在生物制造领域,利用可再生碳源进行微生物发酵生产高价值产品是研究热点。然而,目前使用非糖碳源时面临诸多挑战。基因组规模代谢模型(GSMM)虽能用于设计基因删除集以实现生长偶联和提高菌株性能,但针对非标准碳源的代谢数据不完整,导致难以构建准确模型和确定可行设计。此外,非糖碳源的底物毒性也增加了菌株工程的难度。在此背景下,为了突破这些困境,来自劳伦斯伯克利国家实验室(Lawrence Berkeley National Laboratory)的研究人员开展了相关研究。
研究人员以恶臭假单胞菌(Pseudomonas putida)KT2440 为研究对象,聚焦于木质素衍生的非糖碳源对香豆酸(p-CA)的生物转化。他们致力于探究四基因删除设计对从 p-CA 到谷氨酰胺(一种有用的生物制造中间体)转化过程的影响,并进一步研究谷氨酰胺转化为靛蓝素(indigoidine)的情况。
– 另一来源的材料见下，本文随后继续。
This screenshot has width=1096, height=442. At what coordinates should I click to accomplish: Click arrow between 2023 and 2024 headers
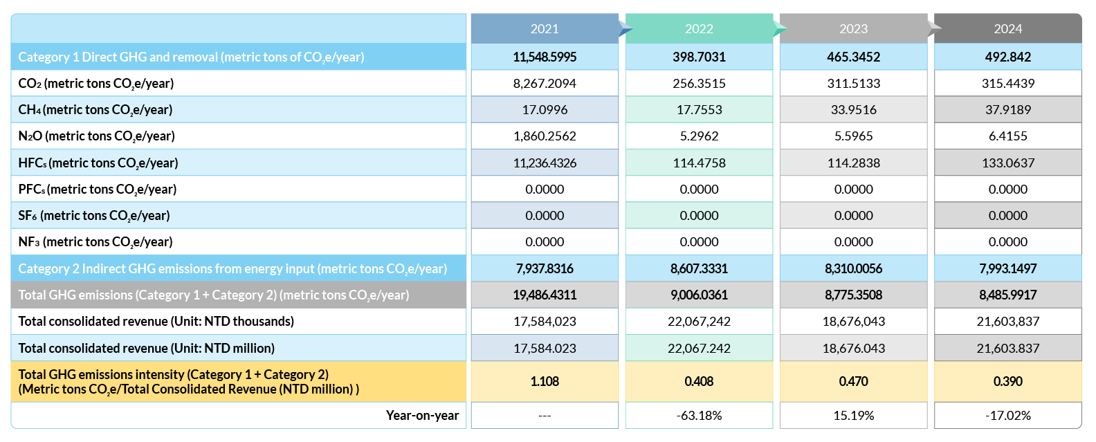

研究结果具有重要意义。一方面,明确了 PP_0897 基因除了作为富马酸水合酶的功能外,还参与了细胞的其他活动,这为深入理解细胞代谢机制提供了新视角。另一方面,发现基于 GSMM 的设计存在局限性,通过蛋白质组学数据构建的特定背景模型能更准确地反映代谢情况,为优化菌株设计提供了更可靠的依据。该研究成果发表在《npj Systems Biology and Applications》上,为生物制造领域利用非糖碳源提供了重要的理论和实践指导。
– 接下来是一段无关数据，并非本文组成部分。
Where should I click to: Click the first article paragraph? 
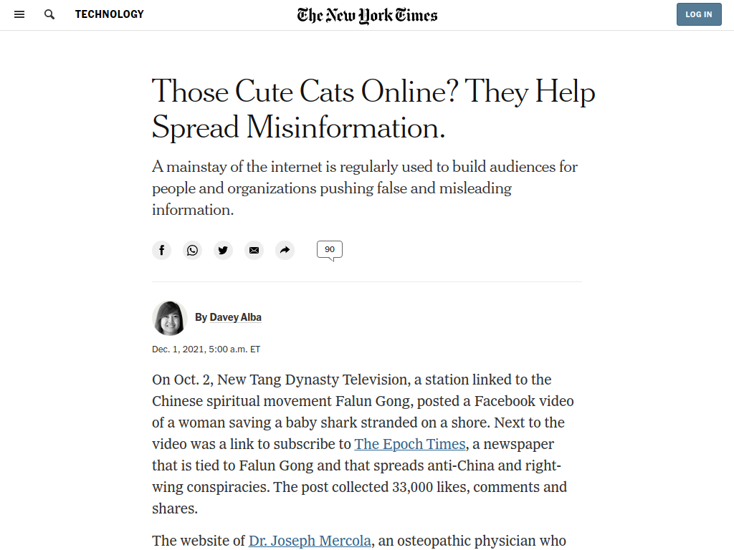tap(363, 444)
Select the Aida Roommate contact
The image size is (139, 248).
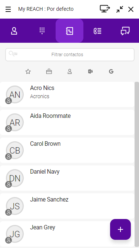coord(67,122)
研究人员采用了多种关键技术方法。在菌株构建方面,运用重组工程技术构建基因组删除突变体和进行启动子替换。分析代谢物时,使用 HPLC 和 LC-MS 技术定量 p-CA、谷氨酰胺、谷氨酸等代谢物。研究蛋白质表达变化则借助 Shotgun 蛋白质组学分析。此外,利用约束模型和模拟方法,如通量平衡分析(FBA)、双稳健性分析等,对代谢网络进行研究。
下面详细介绍研究结果:
- 完成 P-CA / 靛蓝素切割集及调节 PP_0897 基因表达对菌株生长、生产和蛋白质组响应的影响:通过实验成功删除了生成完整切割集所需的四个基因,发现 PP_0897 基因单独删除不影响生长,但完全删除该切割集导致菌株生长缓慢甚至无法生长和产生最终产品。调节 PP_0897 基因表达后,部分菌株能够生长并产生靛蓝素,且特定菌株的谷氨酸池增加,符合模型预测。蛋白质组学分析表明,PP_0897 基因表达变化影响了多种蛋白质的丰度,但具体机制尚待进一步研究。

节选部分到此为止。